Operação da Polícia Federal investiga fraudes no INSS e inclui senador Weverton Rocha entre os alvos

Parlamentar do PDT é citado em investigação que apura descontos associativos não autorizados em benefícios previdenciários.

A Polícia Federal (PF), em conjunto com a Controladoria-Geral da União (CGU), deflagrou nesta quinta-feira (18) uma nova fase da Operação Sem Desconto, que investiga um esquema nacional de descontos associativos irregulares aplicados em aposentadorias e pensões do Instituto Nacional do Seguro Social (INSS). Entre os alvos da operação está o senador Weverton Rocha (PDT-MA).

De acordo com as autoridades, a investigação apura a atuação de grupos responsáveis pela inclusão indevida de descontos diretamente nos benefícios previdenciários, sem a autorização dos aposentados e pensionistas. O esquema envolveria a inserção de dados falsos em sistemas oficiais, o uso de entidades associativas para viabilizar os descontos e a movimentação de recursos obtidos de forma irregular.

Nesta etapa da operação, foram expedidos 52 mandados de busca e apreensão, 16 mandados de prisão preventiva e outras medidas cautelares, todas autorizadas pelo Supremo Tribunal Federal (STF). As ações ocorrem nos estados de São Paulo, Paraíba, Rio Grande do Norte, Pernambuco, Minas Gerais, Maranhão e no Distrito Federal.

O senador Weverton Rocha é atualmente vice-líder do governo do presidente Luiz Inácio Lula da Silva (PT) no Senado Federal e atua como relator de matérias relevantes na Casa, incluindo pautas relacionadas a indicações ao Supremo Tribunal Federal e propostas de alteração na Lei do Impeachment.
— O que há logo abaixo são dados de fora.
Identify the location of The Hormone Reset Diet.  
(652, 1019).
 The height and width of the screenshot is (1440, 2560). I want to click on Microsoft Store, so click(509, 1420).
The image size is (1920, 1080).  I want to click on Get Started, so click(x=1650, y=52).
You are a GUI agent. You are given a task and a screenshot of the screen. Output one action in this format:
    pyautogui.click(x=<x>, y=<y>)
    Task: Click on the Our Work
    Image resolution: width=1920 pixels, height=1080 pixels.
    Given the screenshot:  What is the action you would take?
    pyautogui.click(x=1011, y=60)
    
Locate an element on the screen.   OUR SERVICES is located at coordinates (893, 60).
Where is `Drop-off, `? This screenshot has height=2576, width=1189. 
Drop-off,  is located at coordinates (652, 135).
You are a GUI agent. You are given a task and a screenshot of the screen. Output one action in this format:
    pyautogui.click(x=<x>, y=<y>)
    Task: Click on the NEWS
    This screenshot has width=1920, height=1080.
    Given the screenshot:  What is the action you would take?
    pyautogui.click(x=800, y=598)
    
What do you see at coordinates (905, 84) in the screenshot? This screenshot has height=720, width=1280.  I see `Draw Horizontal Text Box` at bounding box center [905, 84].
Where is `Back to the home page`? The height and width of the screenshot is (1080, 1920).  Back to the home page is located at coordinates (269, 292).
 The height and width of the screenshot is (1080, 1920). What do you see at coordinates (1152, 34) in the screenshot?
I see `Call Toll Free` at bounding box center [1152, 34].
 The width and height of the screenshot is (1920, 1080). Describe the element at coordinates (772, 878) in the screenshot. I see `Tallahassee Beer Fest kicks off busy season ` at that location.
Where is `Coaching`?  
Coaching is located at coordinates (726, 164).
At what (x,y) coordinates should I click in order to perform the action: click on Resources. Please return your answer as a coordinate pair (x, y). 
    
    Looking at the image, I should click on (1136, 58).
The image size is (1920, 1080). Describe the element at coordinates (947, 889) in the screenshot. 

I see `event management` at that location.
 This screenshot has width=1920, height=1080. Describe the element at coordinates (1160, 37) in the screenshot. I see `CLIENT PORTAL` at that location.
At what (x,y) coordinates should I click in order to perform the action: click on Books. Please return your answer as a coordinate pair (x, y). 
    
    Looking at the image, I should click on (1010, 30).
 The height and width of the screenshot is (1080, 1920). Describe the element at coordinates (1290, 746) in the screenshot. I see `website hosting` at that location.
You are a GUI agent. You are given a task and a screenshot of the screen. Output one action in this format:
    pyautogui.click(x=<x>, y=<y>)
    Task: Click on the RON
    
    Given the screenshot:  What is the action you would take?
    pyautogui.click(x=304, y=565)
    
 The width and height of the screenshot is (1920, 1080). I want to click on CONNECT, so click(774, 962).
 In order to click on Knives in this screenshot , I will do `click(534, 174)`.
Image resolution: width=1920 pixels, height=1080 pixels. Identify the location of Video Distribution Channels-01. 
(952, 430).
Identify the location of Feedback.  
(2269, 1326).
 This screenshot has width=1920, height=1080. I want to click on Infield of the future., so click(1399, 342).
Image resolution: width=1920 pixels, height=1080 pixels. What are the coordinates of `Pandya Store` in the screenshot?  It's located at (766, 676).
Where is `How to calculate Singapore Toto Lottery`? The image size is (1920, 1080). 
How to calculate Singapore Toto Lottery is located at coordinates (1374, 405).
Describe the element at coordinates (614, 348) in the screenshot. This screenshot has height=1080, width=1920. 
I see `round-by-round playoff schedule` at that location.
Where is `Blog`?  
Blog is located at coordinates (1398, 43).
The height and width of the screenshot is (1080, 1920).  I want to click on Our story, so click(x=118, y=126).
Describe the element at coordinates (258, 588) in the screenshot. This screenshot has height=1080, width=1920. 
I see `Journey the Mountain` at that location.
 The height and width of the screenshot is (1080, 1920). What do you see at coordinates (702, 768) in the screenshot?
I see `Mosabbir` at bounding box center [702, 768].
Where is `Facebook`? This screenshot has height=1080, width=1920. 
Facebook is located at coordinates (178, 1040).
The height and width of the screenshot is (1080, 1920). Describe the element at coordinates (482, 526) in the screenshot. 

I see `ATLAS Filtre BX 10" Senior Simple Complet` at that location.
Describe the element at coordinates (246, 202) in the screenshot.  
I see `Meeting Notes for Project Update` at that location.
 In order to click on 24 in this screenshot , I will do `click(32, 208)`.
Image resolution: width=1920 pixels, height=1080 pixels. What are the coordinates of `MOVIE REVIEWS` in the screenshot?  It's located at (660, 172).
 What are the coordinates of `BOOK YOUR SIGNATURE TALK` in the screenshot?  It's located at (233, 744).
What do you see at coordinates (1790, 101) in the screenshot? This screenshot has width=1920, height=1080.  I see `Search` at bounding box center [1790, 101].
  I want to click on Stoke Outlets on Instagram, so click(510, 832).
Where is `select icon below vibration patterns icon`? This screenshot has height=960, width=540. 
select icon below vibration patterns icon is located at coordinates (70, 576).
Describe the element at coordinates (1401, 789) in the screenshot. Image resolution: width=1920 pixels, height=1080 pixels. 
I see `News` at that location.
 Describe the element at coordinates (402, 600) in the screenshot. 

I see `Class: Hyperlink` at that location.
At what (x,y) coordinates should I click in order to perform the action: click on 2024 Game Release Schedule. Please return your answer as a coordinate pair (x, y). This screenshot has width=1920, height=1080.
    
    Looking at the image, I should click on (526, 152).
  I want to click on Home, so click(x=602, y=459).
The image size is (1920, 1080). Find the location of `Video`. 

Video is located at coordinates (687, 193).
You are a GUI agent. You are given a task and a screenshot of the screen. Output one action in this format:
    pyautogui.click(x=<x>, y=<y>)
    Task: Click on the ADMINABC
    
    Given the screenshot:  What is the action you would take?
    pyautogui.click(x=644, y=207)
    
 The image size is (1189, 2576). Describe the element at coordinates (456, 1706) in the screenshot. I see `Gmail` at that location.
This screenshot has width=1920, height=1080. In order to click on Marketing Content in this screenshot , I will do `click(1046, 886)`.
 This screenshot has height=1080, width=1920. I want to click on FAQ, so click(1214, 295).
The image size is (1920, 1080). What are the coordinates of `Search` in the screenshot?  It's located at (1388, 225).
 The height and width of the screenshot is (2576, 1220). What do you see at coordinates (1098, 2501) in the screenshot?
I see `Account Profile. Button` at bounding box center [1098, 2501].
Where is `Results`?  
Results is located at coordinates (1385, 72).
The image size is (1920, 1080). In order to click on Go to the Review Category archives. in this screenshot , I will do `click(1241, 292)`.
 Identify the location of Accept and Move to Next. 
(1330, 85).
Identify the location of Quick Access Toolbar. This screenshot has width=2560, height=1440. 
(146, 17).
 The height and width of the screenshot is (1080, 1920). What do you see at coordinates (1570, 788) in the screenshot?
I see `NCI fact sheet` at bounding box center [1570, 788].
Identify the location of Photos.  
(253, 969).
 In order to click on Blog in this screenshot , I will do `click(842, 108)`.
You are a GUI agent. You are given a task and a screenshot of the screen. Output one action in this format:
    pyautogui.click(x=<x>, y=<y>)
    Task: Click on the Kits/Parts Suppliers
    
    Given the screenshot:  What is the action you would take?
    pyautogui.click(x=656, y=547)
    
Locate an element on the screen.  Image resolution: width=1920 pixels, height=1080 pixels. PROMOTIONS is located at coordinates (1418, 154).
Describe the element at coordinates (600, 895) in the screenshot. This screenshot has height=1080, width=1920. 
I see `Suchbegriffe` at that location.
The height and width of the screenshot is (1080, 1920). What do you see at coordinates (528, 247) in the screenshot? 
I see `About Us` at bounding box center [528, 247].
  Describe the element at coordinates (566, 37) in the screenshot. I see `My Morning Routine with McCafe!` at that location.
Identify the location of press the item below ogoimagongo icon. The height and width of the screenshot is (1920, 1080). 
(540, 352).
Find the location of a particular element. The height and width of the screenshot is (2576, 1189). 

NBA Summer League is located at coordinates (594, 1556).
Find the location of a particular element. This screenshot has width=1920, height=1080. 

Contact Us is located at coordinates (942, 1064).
As investigações buscam aprofundar a identificação dos responsáveis pelo esquema, esclarecer o funcionamento da rede envolvida e rastrear o destino dos valores descontados de forma irregular dos benefícios previdenciários.

Além do núcleo principal da apuração, informações relacionadas à aquisição de propriedades rurais no Maranhão e a possíveis vínculos empresariais também passaram a ser analisadas no curso das investigações. A Polícia Federal e a CGU ainda não divulgaram detalhes sobre essas frentes, que seguem sob sigilo judicial.

Até o momento, não houve condenações, e os investigados têm direito ao contraditório e à ampla defesa. A Operação Sem Desconto segue em andamento, com novas diligências previstas.